The Fortune Cookie. I've never heard of that. Yeah. Those two in it. Oh, my God. Have you ever seen Stalag 17? I didn't know he made it. No, it's on there, too. It's amazing. Yeah. It's about a war camp. It's a war movie, right? Yeah, they're in a war camp. That's great. It's great. Great twists. Damn, he did comedy and drama. That's what's kind of incredible about him. Yeah. All right. Died in 2002. Wow. How old was he? 95. It's a good run. I mean, yeah. He saw 9-11. He hated Raymond Chandler.

He saw 9-11. I know, that's amazing. He was on the plane. No, he...

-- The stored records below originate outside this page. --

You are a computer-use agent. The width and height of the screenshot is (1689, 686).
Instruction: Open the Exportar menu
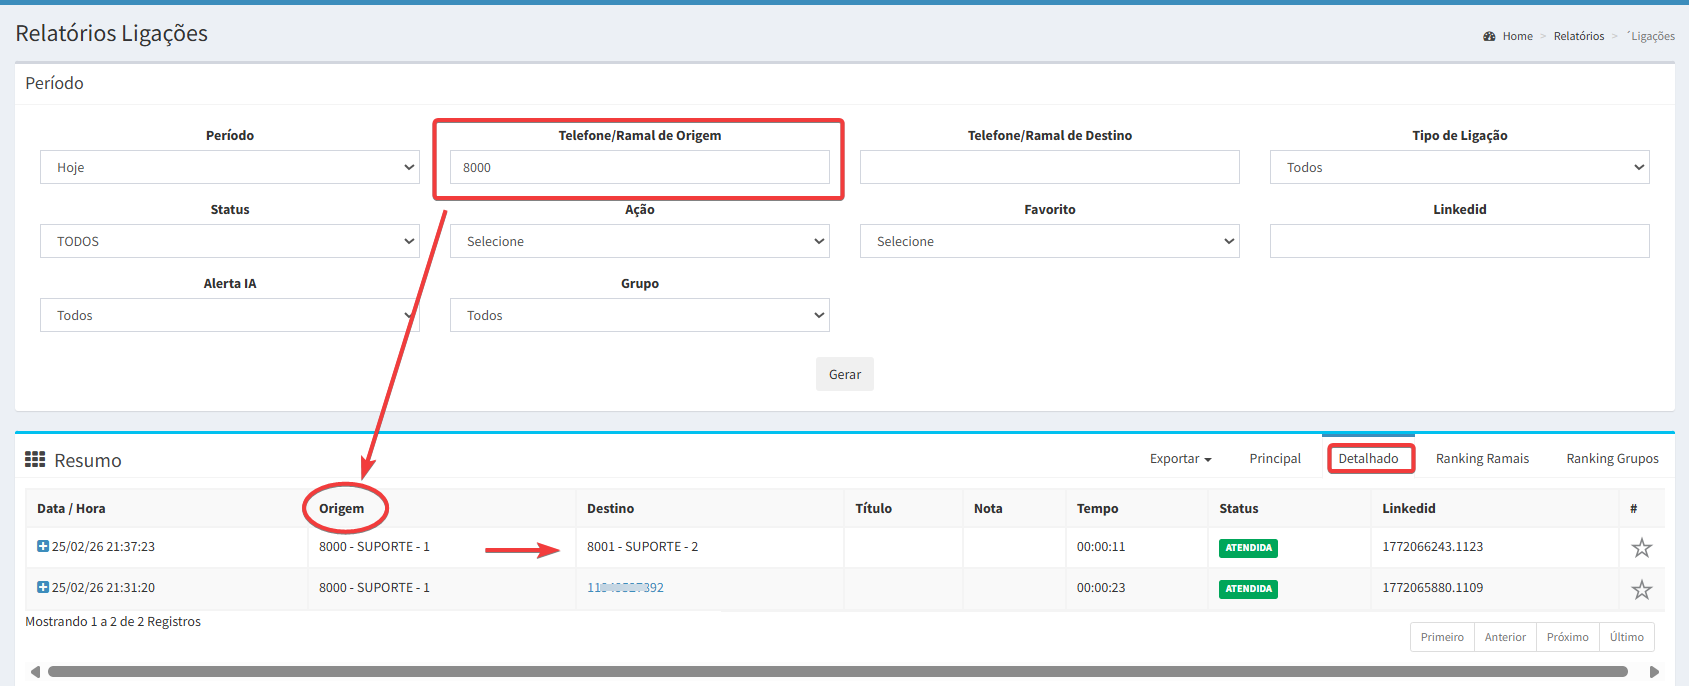1180,459
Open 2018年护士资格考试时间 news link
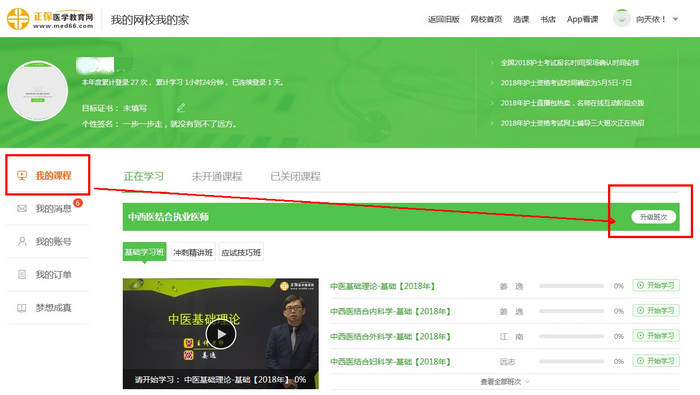700x395 pixels. (x=566, y=83)
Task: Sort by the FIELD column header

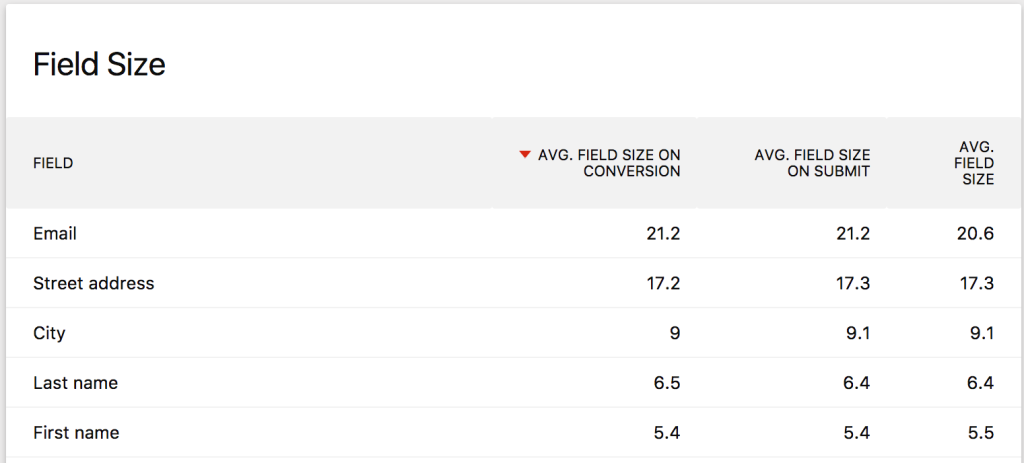Action: point(53,163)
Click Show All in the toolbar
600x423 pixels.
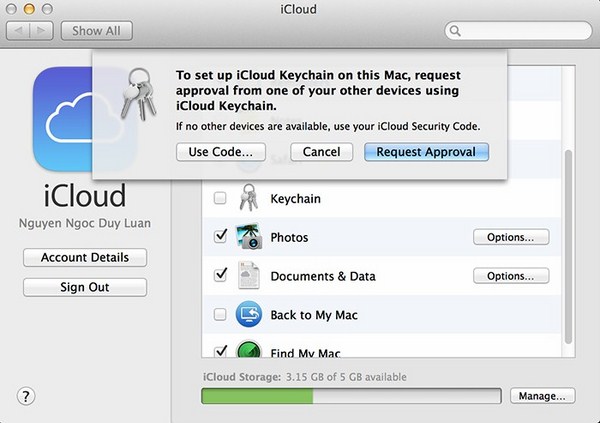(96, 31)
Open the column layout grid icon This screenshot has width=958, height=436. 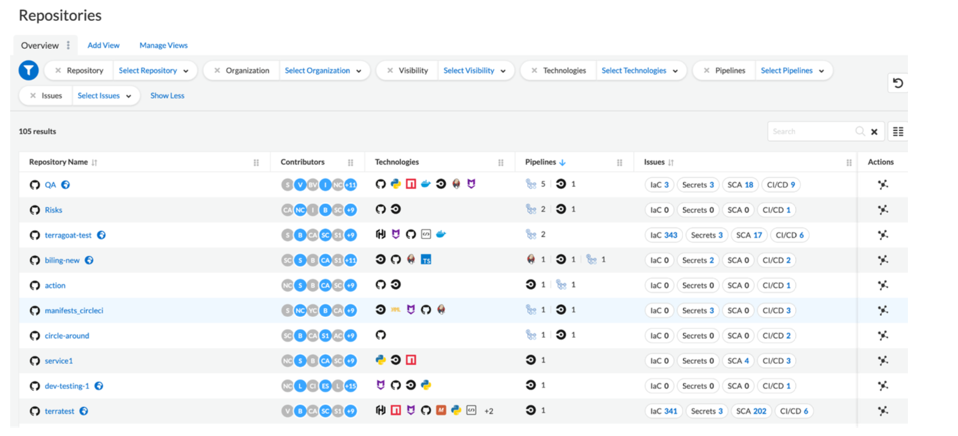897,131
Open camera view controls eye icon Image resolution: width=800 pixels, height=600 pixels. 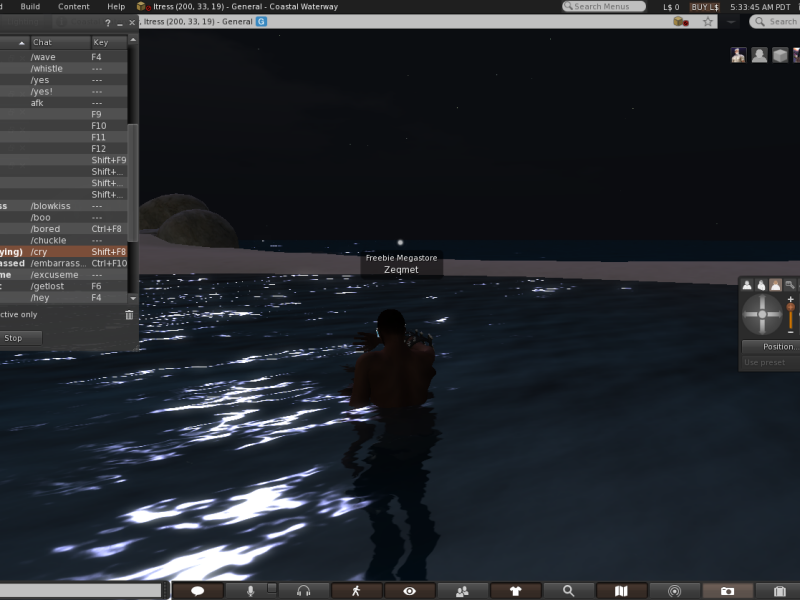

He and Raymond Chandler hated each other. They had beef, I remember. They worked on Double Indemnity together. And I think Chandler, he was like, this guy's a fucking drunk who doesn't know how to write movies. He's got dialogue. So they just were like this. They wouldn't talk to each other afterwards. I think they won an Oscar for it, though. There you go. I love those movie on-set beefs where the writer and the director are fighting. Yeah, dude. You don't see that much anymore. Uh-oh, Salacuse is a gift. It's my wreck.

- Oh, Sally baby, let it ride. Uh oh. - It's also a gift for this dude. - Wait a minute, wait a minute. You know it's gonna be something pretentious if it's from Sally. - The red balloon. - Wow. - Dustin Hoffman. - Tear this. - Lenny, wow. - Oh, the acting is amazing. - Yeah. - I think he was nominated for this. - I believe so. He got nominated for everything, right? 60s, 70s, he was always nominated.

That's a great pose. This must have cost you $100. $20. All right. Even better. That's pretty cool, man. Look at that. Isn't that a beauty? That's pretty dope. What a great photo, too. That's almost too big to put up. No, we can get it. We'll find a place. You can put it on the back of the door. I love it. Yeah. Lenny Bruce. It's also my recommendation for the movie to watch.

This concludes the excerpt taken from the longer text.